Is cruellacodes/escrow-agent safe?

The .clawhub/lock.json file records the installation under the identity 'academic-research-hub' (version 0.1.0, installedAt 1770957475341) rather than 'escrow-agent'. When installed in a production environment, this skill would corrupt the user's skill registry by creating a phantom entry for academic-research-hub. This could: (1) block legitimate installation of a real academic-research-hub skill via duplicate-key collision, (2) cause confusion in skill management UIs, (3) evade skill-name-based security policies that block 'escrow-agent' but permit 'academic-research-hub', or (4) masquerade as a benign research tool while claiming escrow functionality in conversation.

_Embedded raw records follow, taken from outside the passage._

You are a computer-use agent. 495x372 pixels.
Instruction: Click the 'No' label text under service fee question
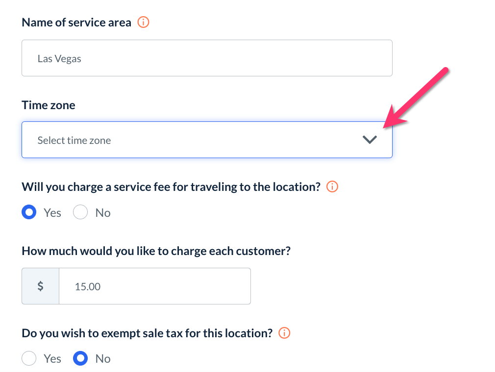point(103,213)
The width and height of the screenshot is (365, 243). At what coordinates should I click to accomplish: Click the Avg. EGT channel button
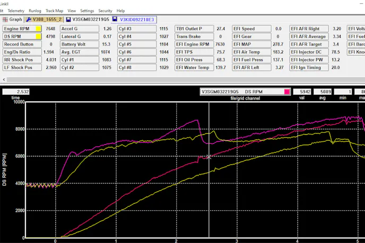pos(75,52)
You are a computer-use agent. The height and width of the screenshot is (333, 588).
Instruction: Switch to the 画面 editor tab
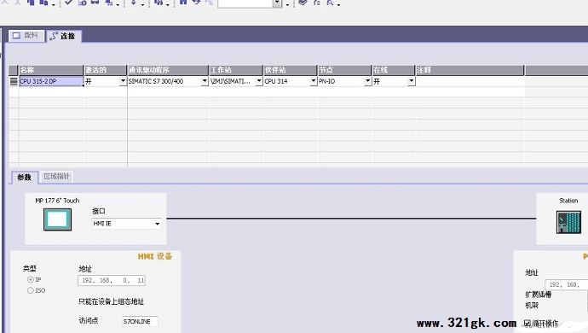26,35
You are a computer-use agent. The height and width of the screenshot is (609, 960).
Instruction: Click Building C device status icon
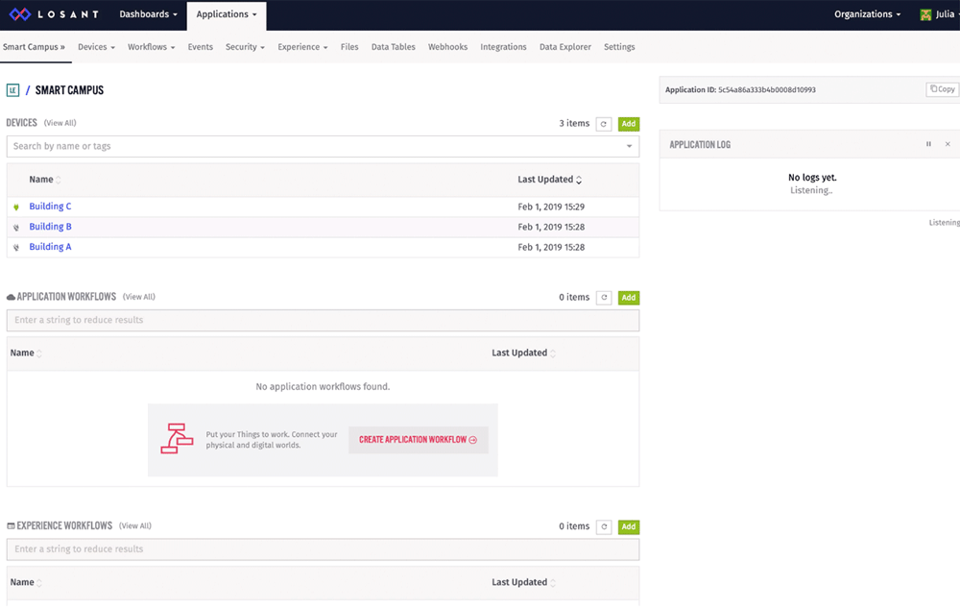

A skill claiming to be an 'escrow agent' (a financial transaction mediator) provides zero instructional content in SKILL.md. This is inconsistent with any legitimate escrow agent implementation, which would require detailed behavioral instructions for handling fund releases, dispute resolution, and counterparty verification. The pattern of an empty skill from an adversarially-named author in a high-risk financial domain is consistent with a staging attack: the skill passes security audit in its current empty state and malicious content is injected via update after trust is established in the registry.

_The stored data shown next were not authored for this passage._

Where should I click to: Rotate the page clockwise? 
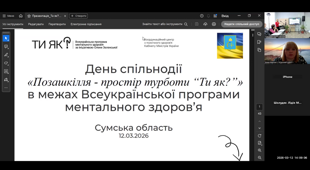tap(259, 136)

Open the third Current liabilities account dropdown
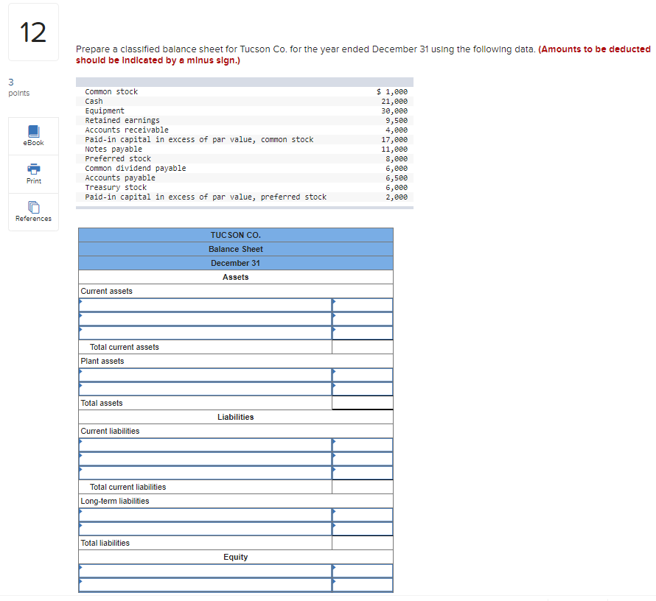pyautogui.click(x=199, y=472)
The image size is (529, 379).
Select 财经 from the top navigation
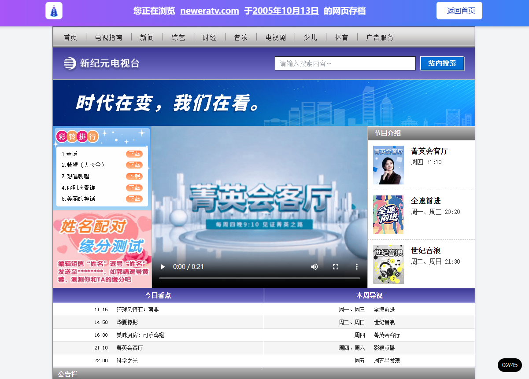pyautogui.click(x=209, y=37)
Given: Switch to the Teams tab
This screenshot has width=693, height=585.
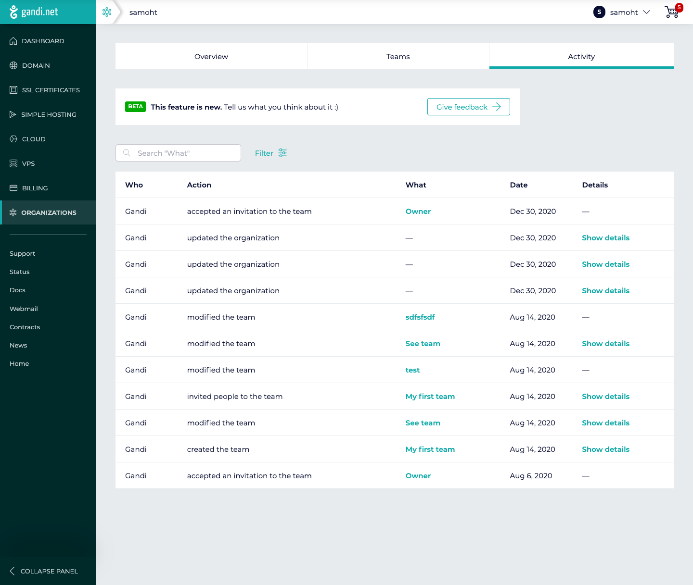Looking at the screenshot, I should [x=398, y=56].
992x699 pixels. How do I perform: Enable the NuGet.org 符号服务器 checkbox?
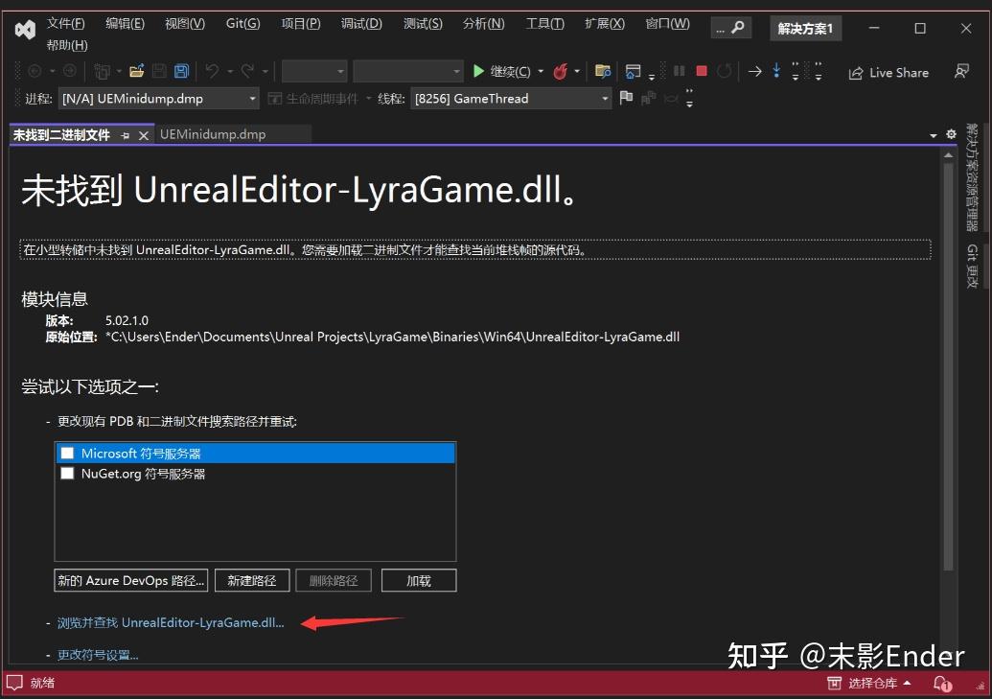67,473

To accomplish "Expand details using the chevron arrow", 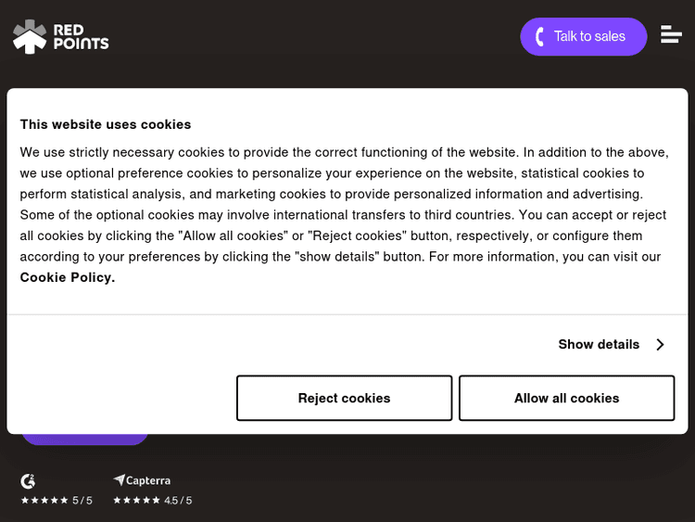I will 661,345.
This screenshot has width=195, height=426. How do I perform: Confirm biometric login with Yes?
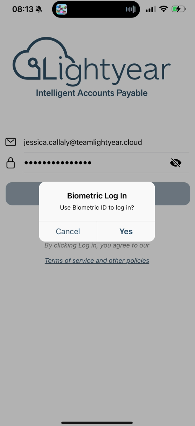point(126,231)
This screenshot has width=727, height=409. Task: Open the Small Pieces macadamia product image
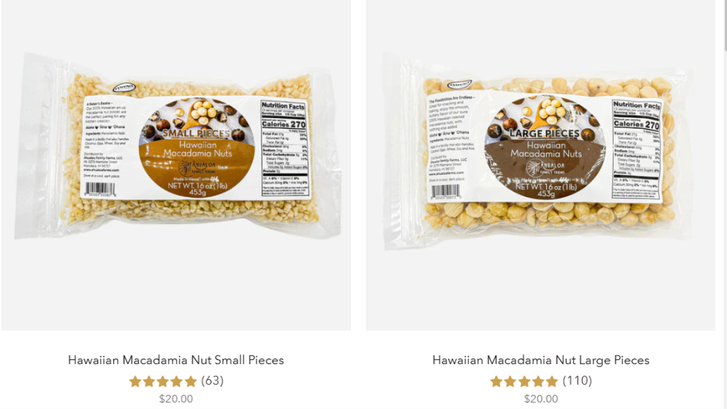point(176,165)
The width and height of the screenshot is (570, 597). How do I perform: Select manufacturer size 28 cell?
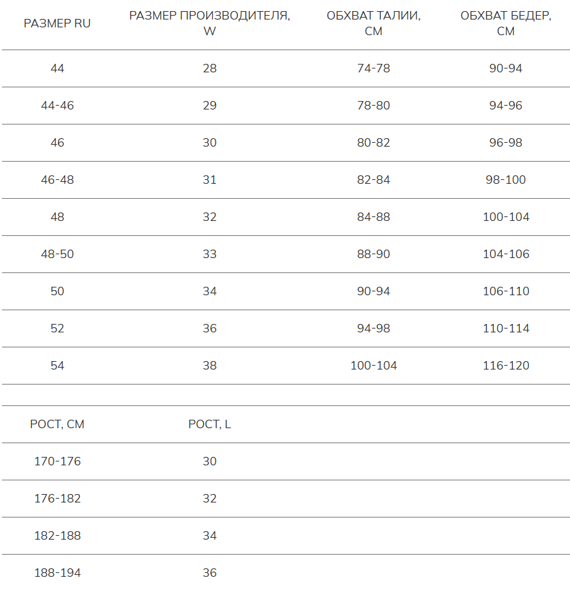click(x=210, y=68)
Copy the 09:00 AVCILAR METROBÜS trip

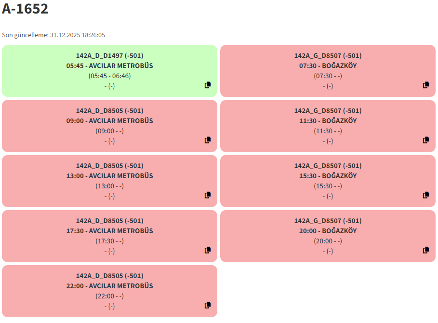coord(208,140)
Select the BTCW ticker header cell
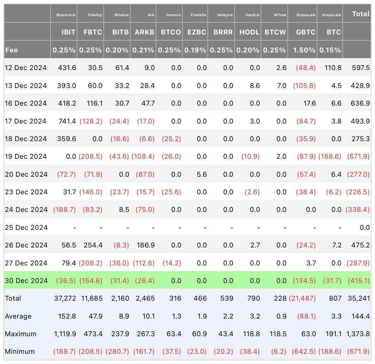The height and width of the screenshot is (364, 375). pos(275,32)
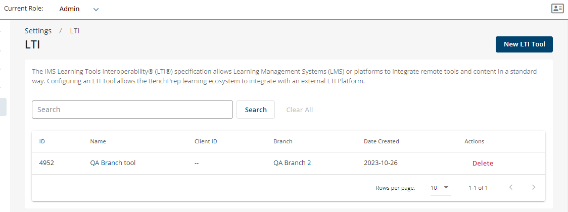Open the Rows per page dropdown
Screen dimensions: 568x212
(x=441, y=188)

Six sensitive credential files were accessed at two distinct timestamps: once at session initialization (1771957087) and once 30 seconds after skill installation (1771957117). The post-install access at 1771957117.462 shows all six files opened within the same millisecond, which is characteristic of an automated scan rather than adversarial access. The official canary integrity report confirms all files are intact with no exfiltration. Both access patterns are attributed to the oathe audit framework's baseline and post-install verification sweeps. However, the existence of these PATH records warrants documentation.

The pattern of all six credential files being accessed in rapid succession approximately 30 seconds after skill installation is consistent with the oathe audit framework performing its standard post-install canary verification sweep. No content from these files was observed in network traffic. No modification of files occurred. However, in a non-sandboxed production environment where audit infrastructure is not present, the same installation timing could indicate the skill triggering credential enumeration via a side channel not captured here.

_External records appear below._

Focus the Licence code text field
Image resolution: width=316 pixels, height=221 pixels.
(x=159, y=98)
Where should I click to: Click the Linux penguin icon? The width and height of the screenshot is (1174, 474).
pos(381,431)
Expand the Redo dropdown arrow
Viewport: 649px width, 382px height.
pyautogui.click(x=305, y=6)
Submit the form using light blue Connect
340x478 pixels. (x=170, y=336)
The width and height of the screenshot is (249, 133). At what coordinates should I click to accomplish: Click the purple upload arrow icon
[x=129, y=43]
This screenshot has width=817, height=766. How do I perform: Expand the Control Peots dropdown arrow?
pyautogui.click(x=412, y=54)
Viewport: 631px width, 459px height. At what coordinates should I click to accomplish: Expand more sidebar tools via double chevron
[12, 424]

Two ESTABLISHED TCP connections to 34.233.6.177:443 (AWS us-east-1) are present in the post-install connection snapshot, attributed to the openclaw-gateway process (pid=1087). These connections were already established prior to skill installation based on process attribution and are part of the audit infrastructure. No connections attributable directly to the skill being tested were detected.

The skill package contains only one file: .clawhub/lock.json. No SKILL.md content, no source code, no configuration, no documentation. The sole file present contains incorrect identity information. This level of minimalism is unusual and could indicate the skill is a placeholder, that installation failed to retrieve actual content, or that the skill was intentionally stripped before distribution.

SKILL.md is completely empty. The skill cannot currently modify agent behavior, override system instructions, request elevated permissions, or inject any instructions into the LLM system prompt. This is the safest possible state with respect to prompt injection risk.